EXERCISE BRIEF: Extract every line of the rows below word for word, and leave the pictures out of your answer.

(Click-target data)
-*-

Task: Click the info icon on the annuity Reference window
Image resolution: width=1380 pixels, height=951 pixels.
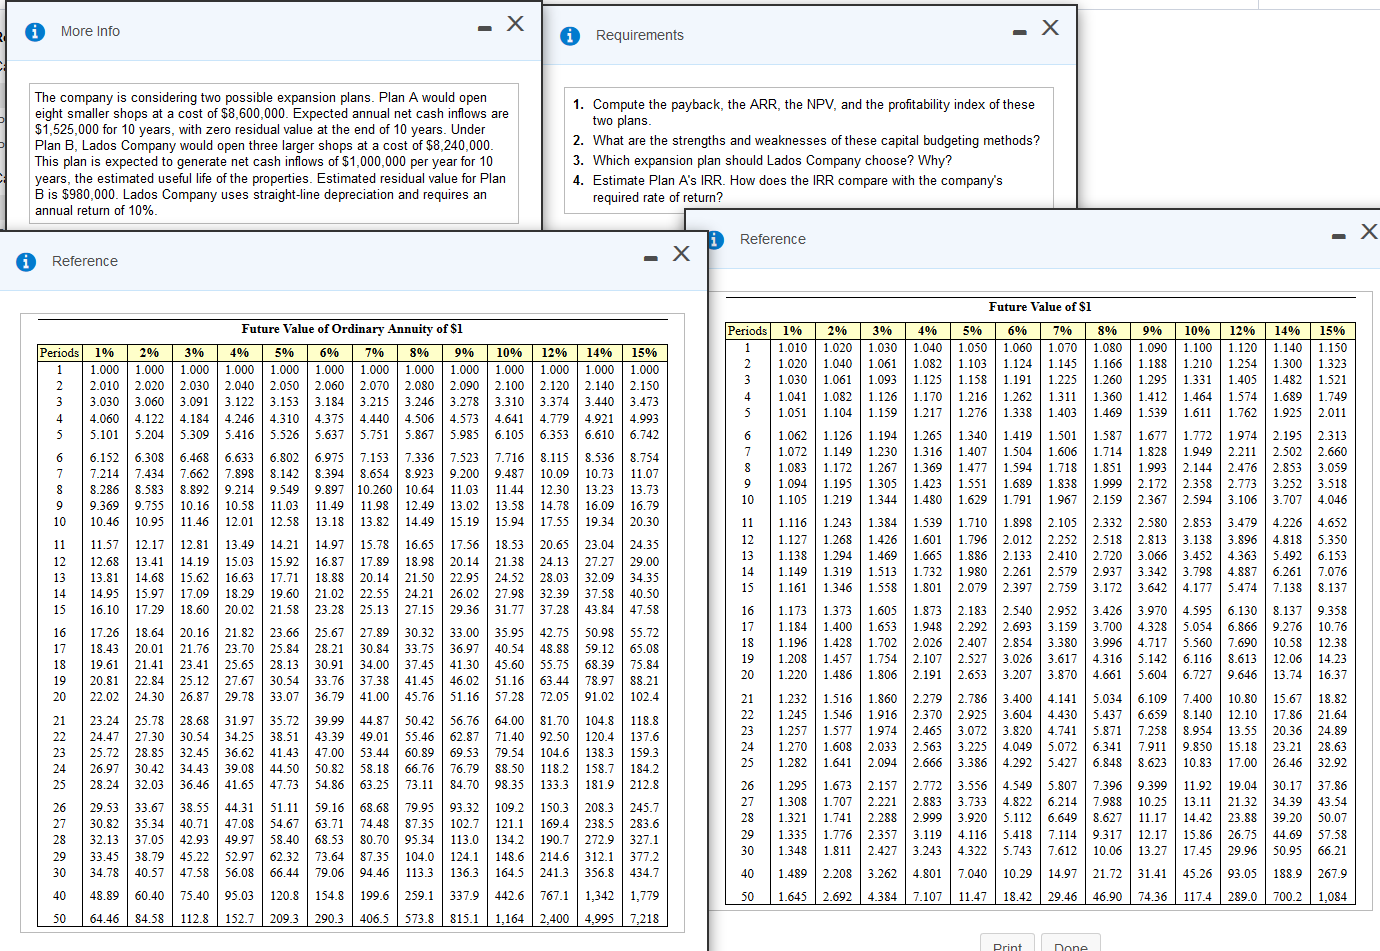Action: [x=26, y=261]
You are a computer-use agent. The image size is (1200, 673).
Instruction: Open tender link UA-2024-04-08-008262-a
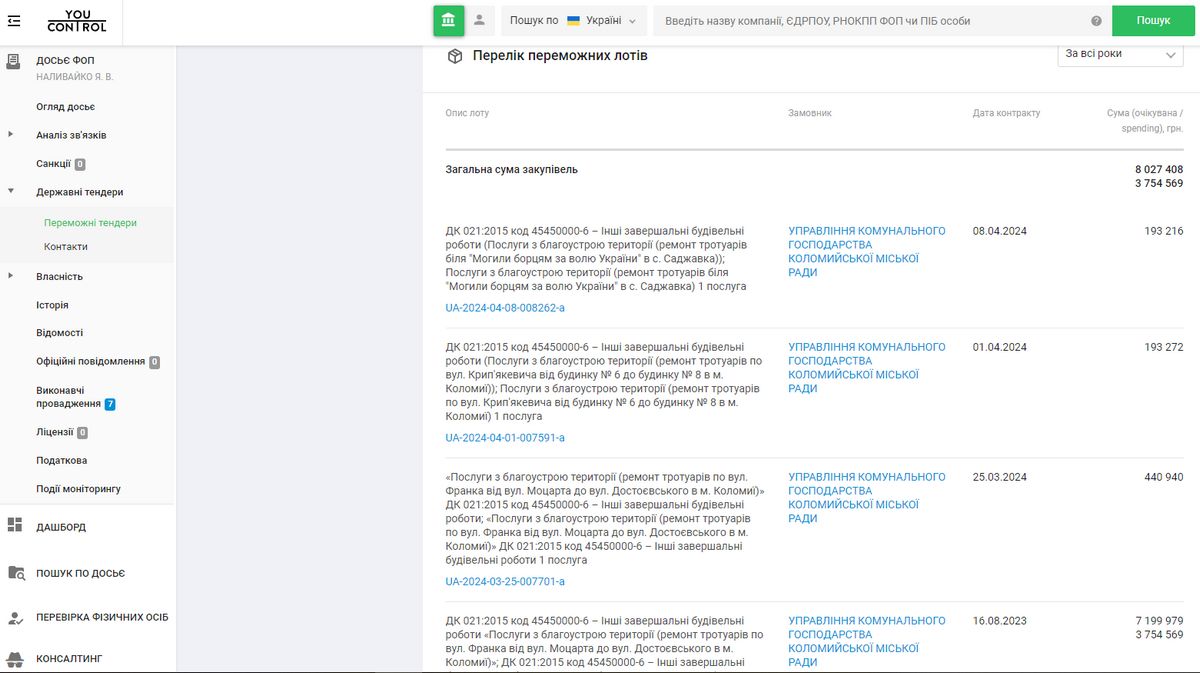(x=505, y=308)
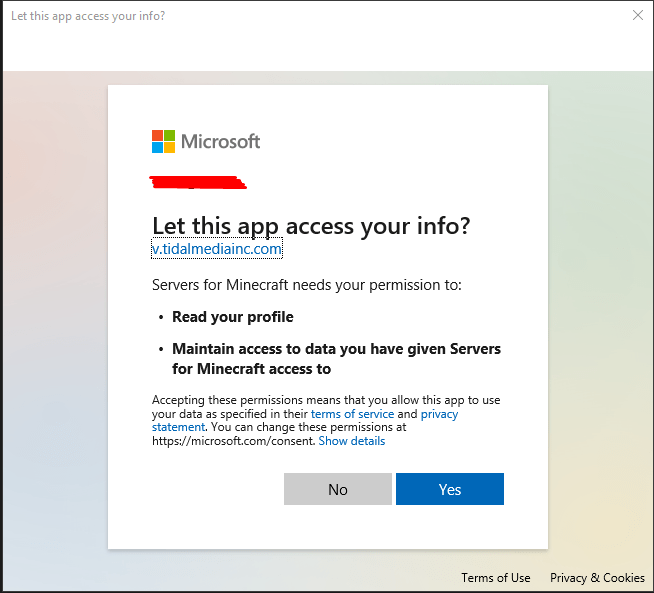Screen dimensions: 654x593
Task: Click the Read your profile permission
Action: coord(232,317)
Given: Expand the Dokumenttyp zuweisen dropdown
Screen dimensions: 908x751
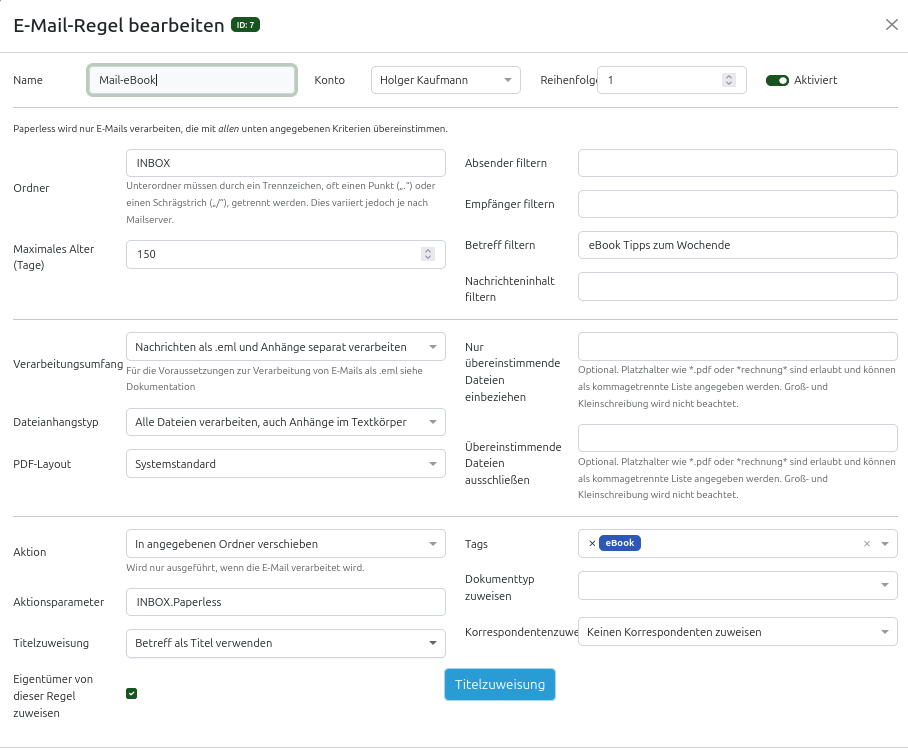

-*-

SOLUTION FOR THIS PROBLEM:
Task: Click the info icon on the annuity Reference window
Image resolution: width=1380 pixels, height=951 pixels.
Action: [x=26, y=261]
You are a computer-use agent. The image size is (1200, 673).
Instruction: Open tender link UA-2024-04-08-008262-a
(x=505, y=308)
Screen dimensions: 654x593
Task: Click the Read your profile permission
Action: coord(232,317)
Given: Expand the Dokumenttyp zuweisen dropdown
Screen dimensions: 908x751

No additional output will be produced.